4. Policy Support and Technological Innovation
To address the challenges posed by the trade war, the Chinese government has increased support for the chemical industry. Through industrial funds, tax incentives, and direct subsidies, the government is promoting the research and mass production of key materials. For example, in the fields of high-end electronic chemicals such as semiconductor wet chemicals and OLED emissive materials, domestic companies have continuously increased R&D investment, gradually narrowing the technological gap with international giants.
5. Market Diversification
Faced with trade barriers in Europe and the U.S., Chinese chemical companies are actively expanding into other international markets. Emerging markets in Southeast Asia and Africa have become key targets. For instance, Vietnam, with its growing agricultural demand, offers opportunities for China to reduce regional tariff barriers through the RCEP framework, offsetting the decline in exports to the U.S.
III. Opportunities and Challenges for the Chemical Industry
1 Increased Market Uncertainty
Due to the uncertainty in trade policies between the two countries, chemical companies face challenges such as price fluctuations and supply chain disruptions. Rising prices of raw materials and intermediates directly impact production costs, especially in bulk product sectors like plastics and fertilizers, putting downward pressure on global market demand.

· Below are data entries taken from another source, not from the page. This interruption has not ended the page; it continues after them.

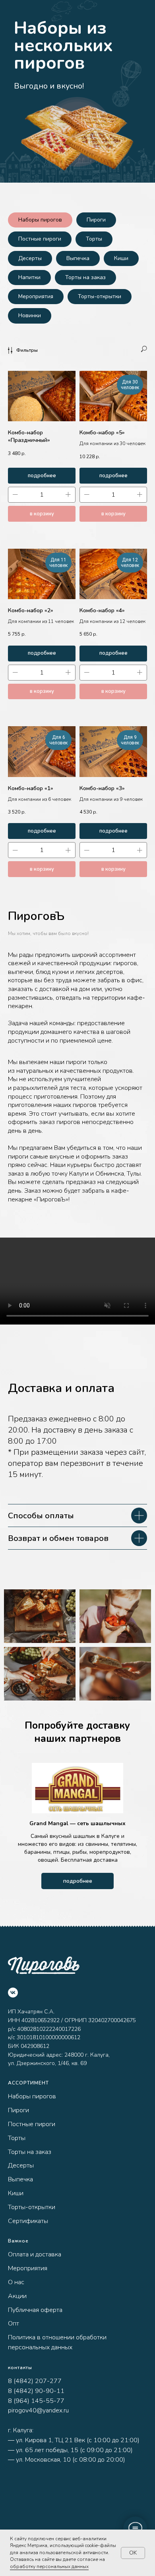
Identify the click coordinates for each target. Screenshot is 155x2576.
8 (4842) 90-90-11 (36, 2391)
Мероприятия (35, 296)
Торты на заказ (85, 277)
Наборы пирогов (40, 220)
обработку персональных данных (49, 2566)
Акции (17, 2296)
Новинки (29, 315)
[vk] (13, 1993)
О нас (16, 2282)
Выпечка (77, 258)
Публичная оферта (35, 2310)
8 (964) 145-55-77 (36, 2401)
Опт (13, 2323)
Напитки (29, 277)
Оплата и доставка (34, 2254)
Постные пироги (39, 239)
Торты (94, 239)
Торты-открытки (99, 296)
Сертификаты (28, 2221)
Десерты (30, 258)
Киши (121, 258)
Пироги (96, 220)
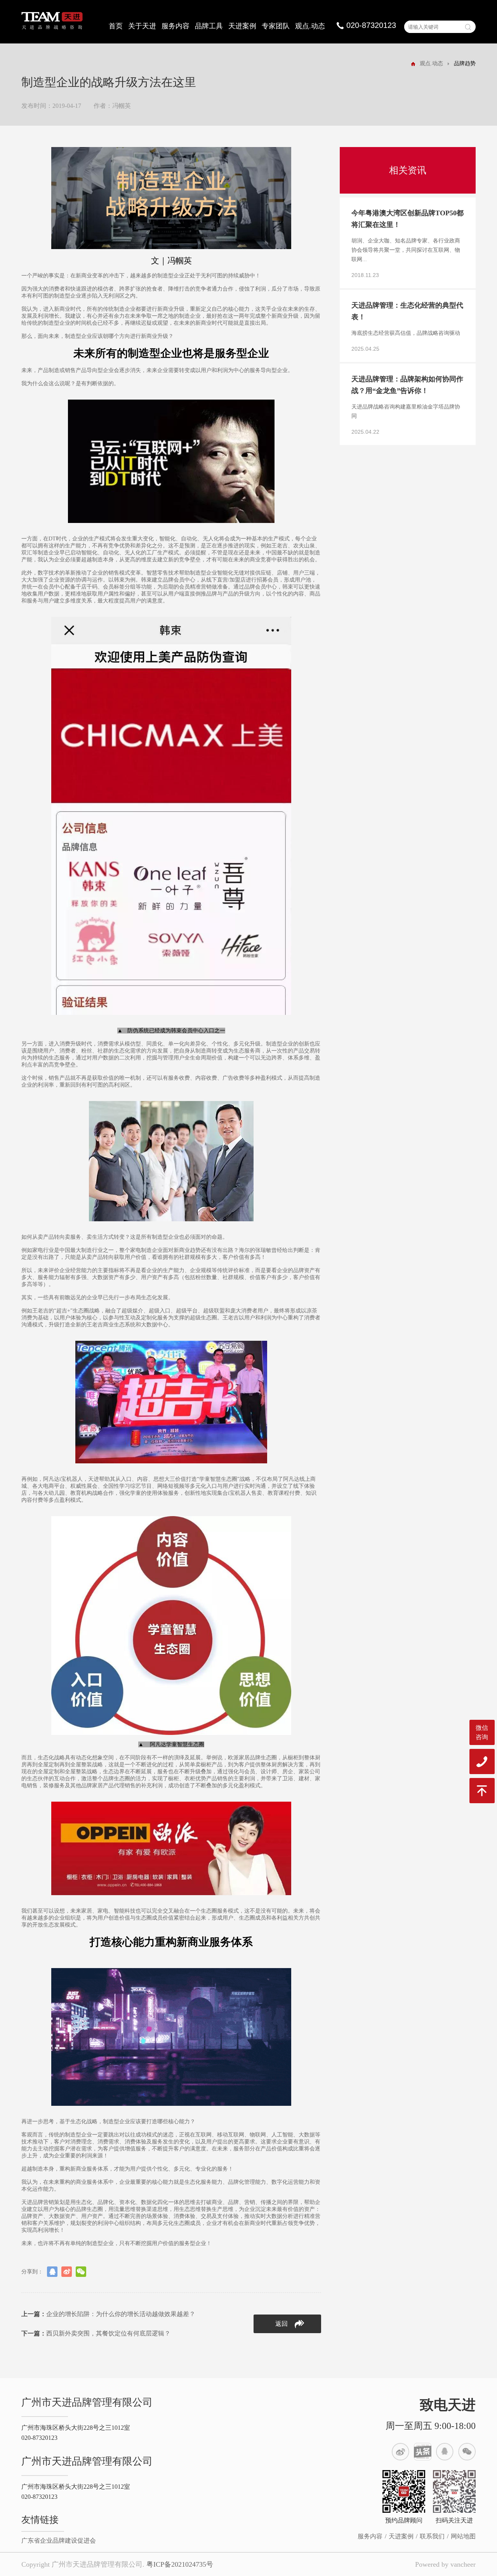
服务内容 (175, 26)
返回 (281, 2323)
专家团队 (276, 26)
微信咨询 (482, 1732)
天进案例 (242, 26)
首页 (116, 26)
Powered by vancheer (445, 2564)
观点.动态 (310, 26)
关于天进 (142, 26)
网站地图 (463, 2536)
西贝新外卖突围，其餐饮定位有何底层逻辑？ (95, 2333)
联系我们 (432, 2536)
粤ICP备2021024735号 (179, 2564)
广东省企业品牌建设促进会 (58, 2540)
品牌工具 (209, 26)
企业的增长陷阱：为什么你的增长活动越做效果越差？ (108, 2314)
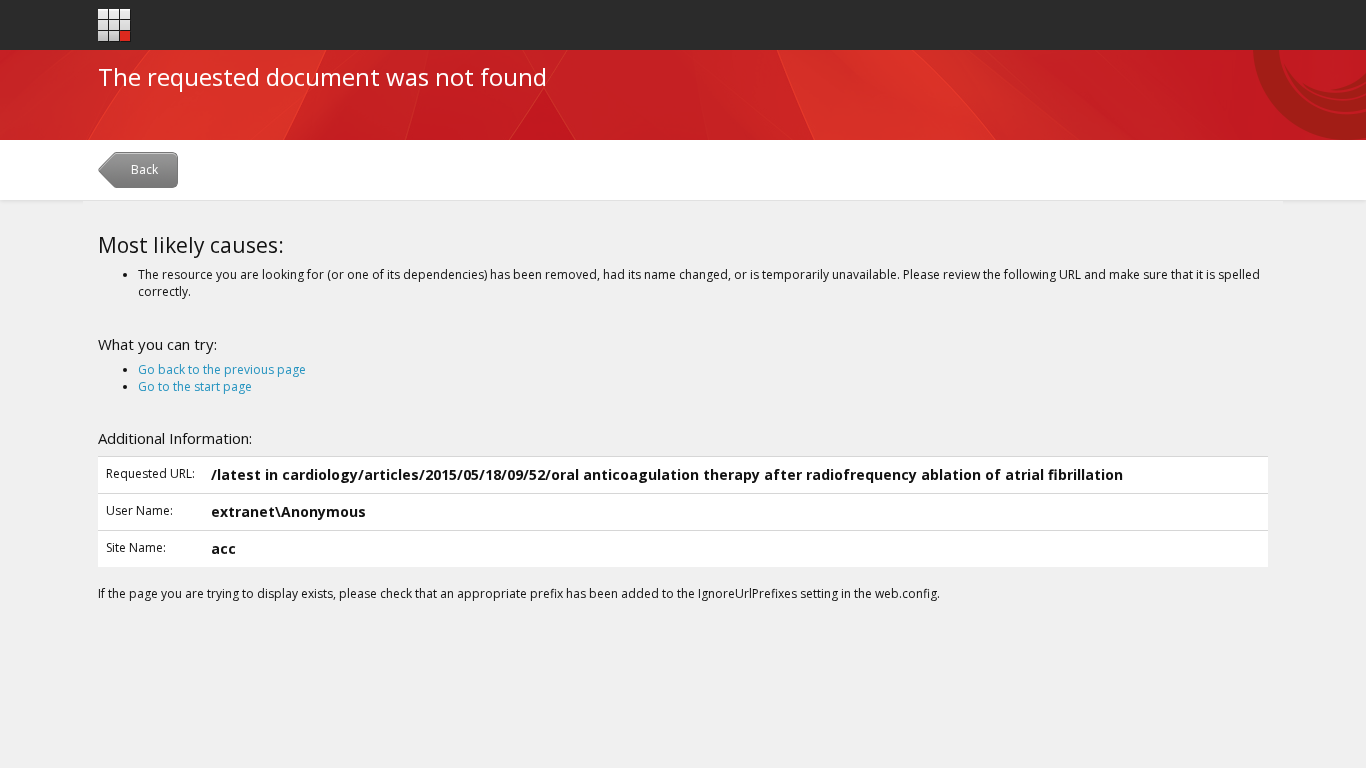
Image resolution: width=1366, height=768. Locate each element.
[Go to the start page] (114, 25)
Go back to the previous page (222, 369)
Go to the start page (195, 386)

2. Industry Innovation and Accelerated Transformation
While the Sino-U.S. trade war has increased market uncertainty, it has also driven innovation and transformation in the chemical industry. Chinese companies are increasing investments in green chemistry, high-end chemicals, and environmental technologies, while the U.S. maintains its technological leadership in fine and high-tech chemicals. Companies in both countries are leveraging technological innovation and product upgrades to gain an edge in a more diversified global market.
3. Rise of Alternative Markets
As the trade war continues, the global chemical market landscape has undergone significant changes. Emerging markets in Asia, Latin America, and Africa are becoming alternative markets for chemical products from both countries. In particular, Southeast Asia and India, with their lower production costs and relatively stable market environments, are attracting substantial international chemical investment. This trend is also driving adjustments in the structure of global chemical trade.
Conclusion
The impact of the April 2025 Sino-U.S. trade war on China’s chemical industry is multifaceted. While export obstacles and rising import costs pose challenges, policy support and technological innovation provide momentum for development. In the future, Chinese chemical companies need to find new breakthroughs in global layout, green transformation, and high-end development to achieve high-quality industry growth. The “stress test” of the trade war may serve as a catalyst for the transformation of China’s chemical industry from “quantity” to “quality.”